20. Il n’est pas question, ici, d’un grade
militaire, mais du métier de chasseur d’Indiens et d’esclaves marrons.
21. Les Bandeirantes (porteurs de drapeau,
c’est-à-dire de leurs enseignes, voire d’enseignes de la Couronne portugaise)
furent des explorateurs qui, dans une large mesure, déterminèrent les
dimensions du Brésil d’aujourd’hui. Ils étaient en général des métis assez
proches des us et coutumes des Indiens, et leur base opérationnelle était
notamment la province de São Paulo, où ils sont encore revendiqués comme un facteur
de prééminence nationale.
22. Nheengatu : la « langue générale » des Indiens,
créée par les Jésuites dès le xvie siècle.

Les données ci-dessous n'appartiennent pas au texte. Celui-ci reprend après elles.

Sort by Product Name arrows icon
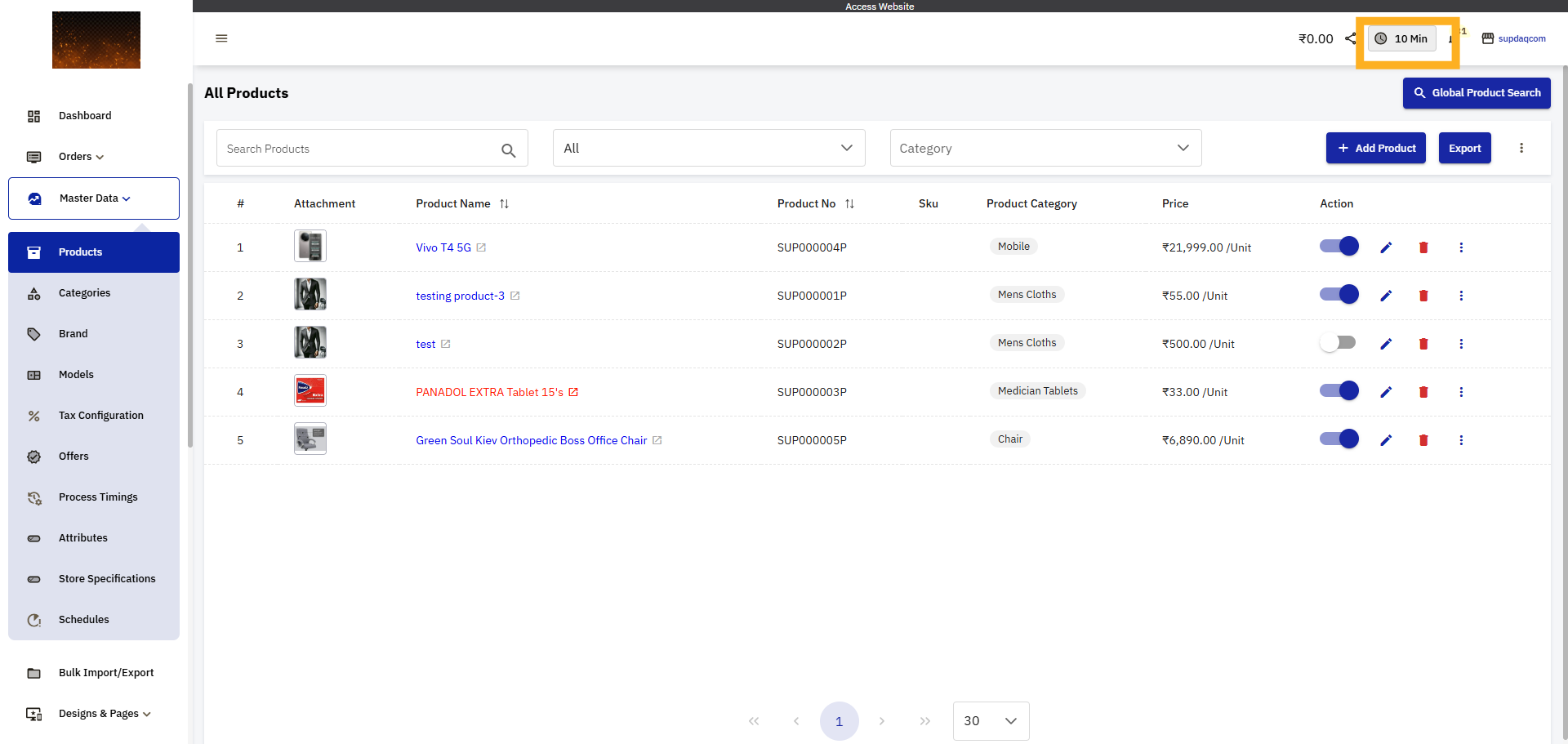Image resolution: width=1568 pixels, height=744 pixels. click(x=505, y=204)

23. De l’une des ethnies de la région d’Afrique équatoriale
où se trouvent aujourd’hui le Nigéria et le Bénin.
24. Le
massacre des sans-terre à Eldorado dos Carajás (Pará) a fait l’objet du poème « L’ange gauche
de l’Histoire », publié dans le supplément culturel Mais ! (Folha
de São Paulo) le 28 avril 1996,
et recueilli dans Crisantempo (1998). [Voir la trad. française de Jean-René Lassalle dans l’« Anthologie permanente » de Poezibao. A. C.]

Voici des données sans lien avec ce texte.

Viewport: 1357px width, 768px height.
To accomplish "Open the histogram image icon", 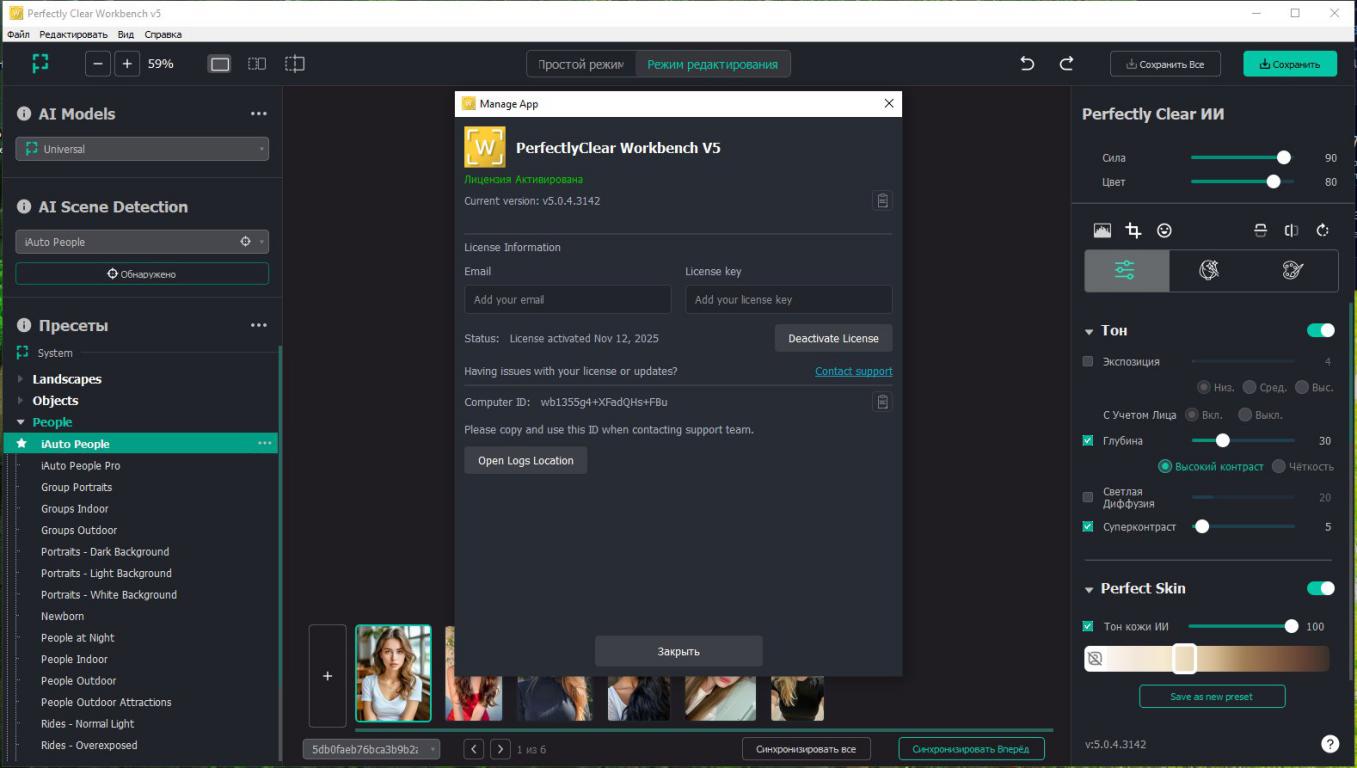I will click(x=1102, y=231).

25. HC associe ici le massacre des paysans
amazoniens et le thème sacrificiel du Guesa errante de
Sousândrade. Le Guesa, chez les Muiscas de Colombie, était la victime promise à
un sacrifice par ailleurs bien décrit dans le texte, et que HC résume dans son
chapitre sur Sousândrade dans Brasil
transamericano (Perspectiva, 1992).
Plus loin dans le texte, il sera question de « l’Enfer
de Wall Street », un épisode de l’errance
du Guesa chez Sousândrade.
26. Descala : néologisme créé à partir de calar, « taire ».
27. Latifúndio
(de l’it. latifonde) : terme fondamental pour décrire les grandes
propriétés agricoles au Brésil.
28. Au xive siècle,
Dante reprend la théorie du Moyen Âge tardif selon laquelle Géryon est un
monstre composé de trois bêtes. Il décrit Gerione comme le monstre
représentatif de la fraude. C’est une bête ailée avec le visage d’un homme
honnête, les griffes d’un lion, le corps d’une vouivre et un dard empoisonné au
bout de la queue. Il erre entre le 8e et 7e cercle de l’Enfer.

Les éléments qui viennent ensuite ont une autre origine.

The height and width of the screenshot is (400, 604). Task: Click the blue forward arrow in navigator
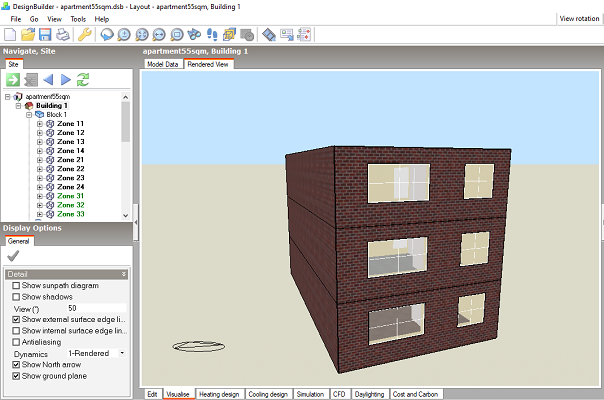[66, 80]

Les poètes montent sur son dos et glissent lentement autour de la cascade du
Plegethon vers les grandes profondeurs du cercle de la fraude. Il s’enrichit de
références bibliques [Wikipédia]
29. Référence à l’empereur Pedro II, qui
avait horreur de son jaune poitrail d’apparat en plumes de toucan.
30. João Capistrano de Abreu (1853-1927) fut un
historien brésilien très patriote, au tournant des xixe et xxe siècles ;
comme le dit le texte, il se consacra aussi à l’étude des Indiens.